What to work on => According to the article on the opioid epidemic, about how many US physicians are trained in addiction psychiatry?

Editor’s note: The opinions expressed by the authors do not necessarily reflect the opinions of the AAMC or its members. This article was updated May 15, 2018, to reflect the current number of fellowship opportunities available.
The country is struggling to reverse the devastating opioid epidemic, which has its roots in many places and requires a collective response across multiple sectors. For their part, medical schools and teaching hospitals are actively working to address the crisis in their communities. But to be maximally effective, we must ensure these efforts go beyond academic medicine’s traditional commitment to increasing knowledge and finding best practices we can “import” to our own environments. We must ensure we are translating that knowledge into real change in the community.
For change to happen, we need more physicians who are trained in addiction medicine and addiction psychiatry. According to the 2015 National Survey on Drug Use and Health, more than 20 million Americans need treatment for substance use, and 2 million Americans have an opioid use disorder. Yet the United States has only about 2,000 physicians trained in addiction psychiatry and 3,500 trained in addiction medicine. It can be incredibly hard for patients suffering from opioid addiction to find a doctor who can treat their special needs.

Entries provided =>
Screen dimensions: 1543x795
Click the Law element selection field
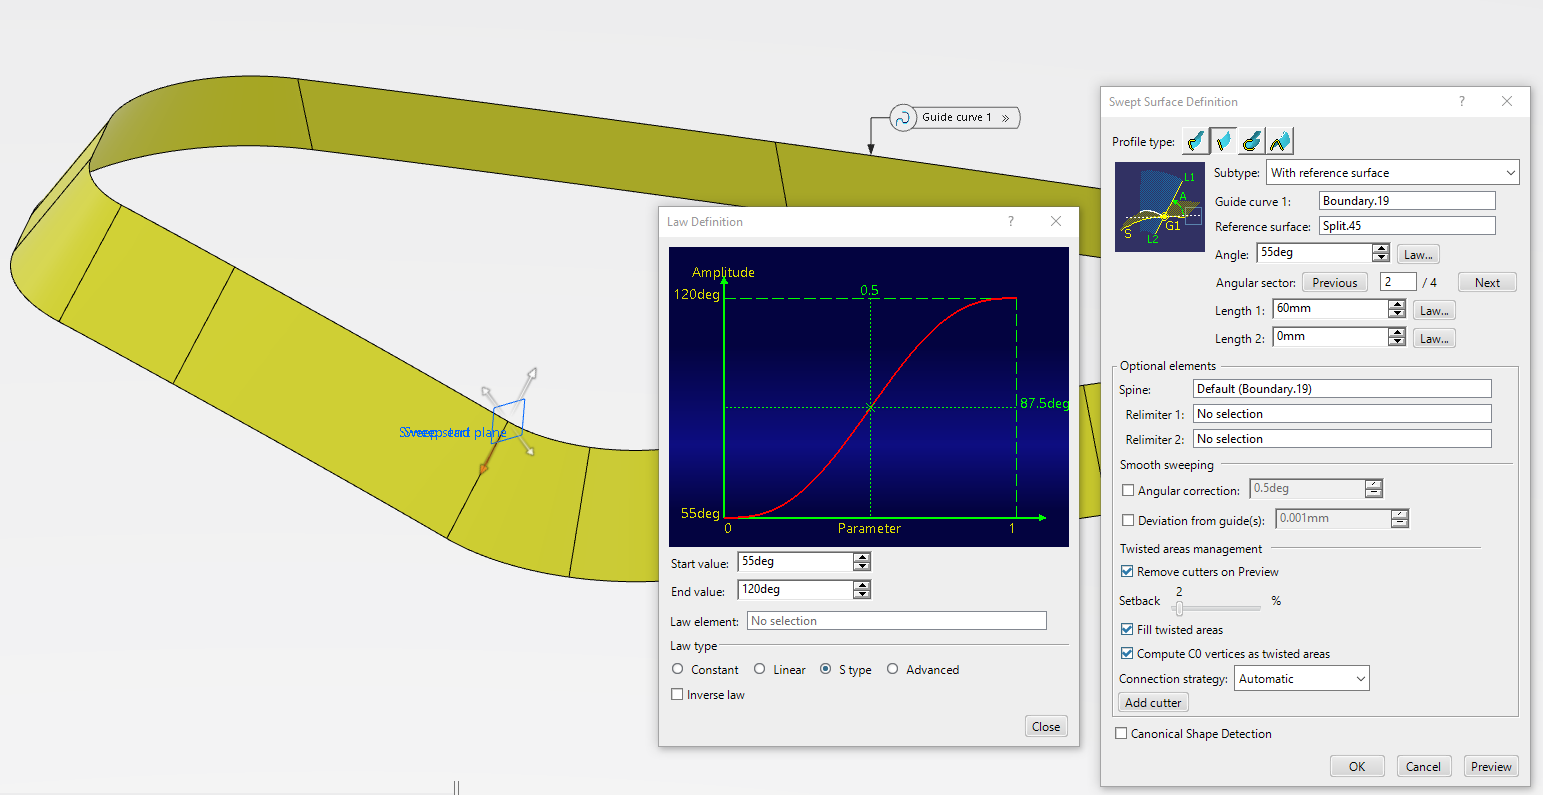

==

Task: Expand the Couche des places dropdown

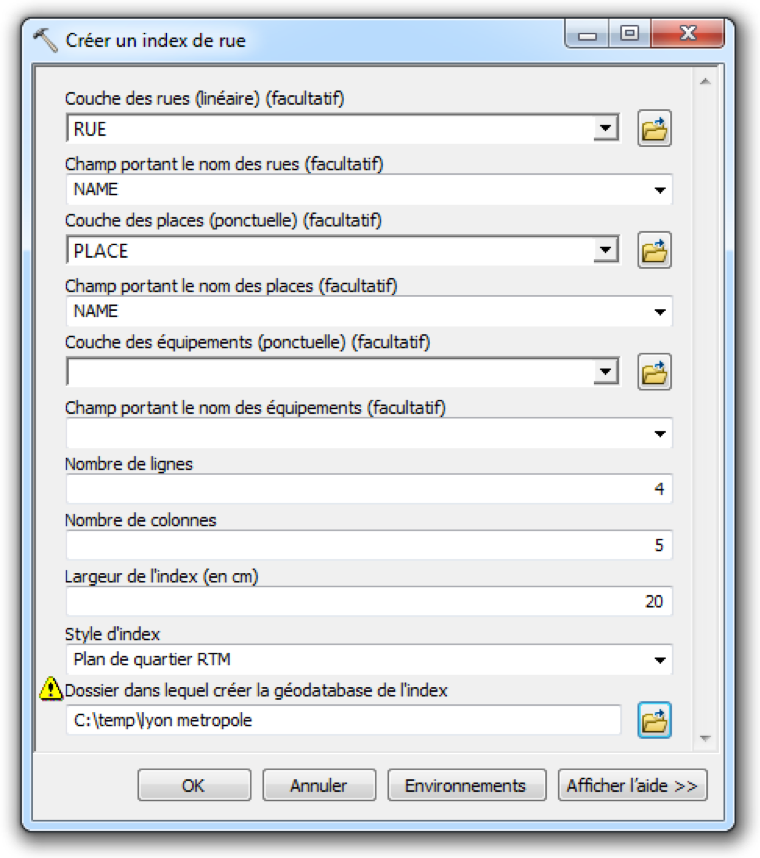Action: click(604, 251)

...

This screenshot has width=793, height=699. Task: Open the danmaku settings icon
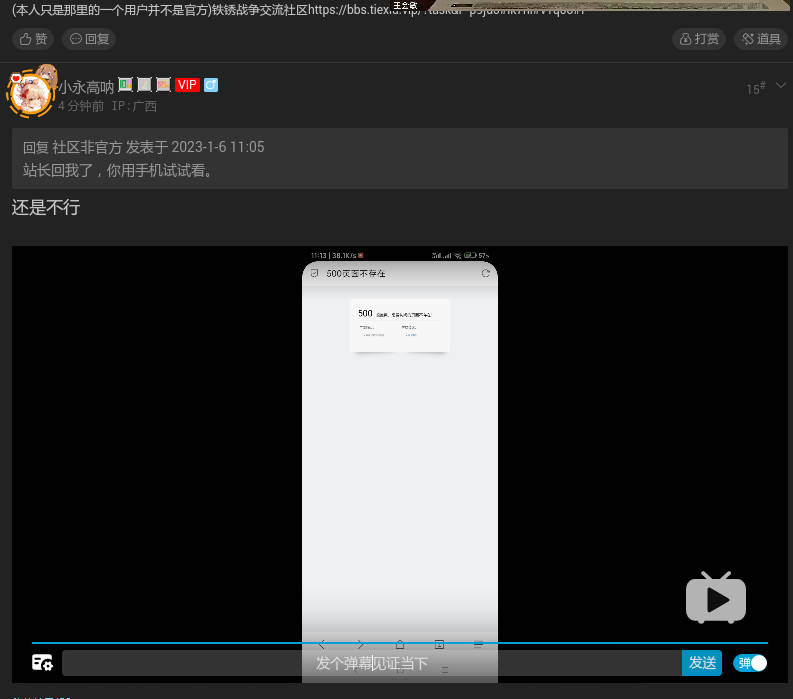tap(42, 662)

Solution for this problem => About 2,000.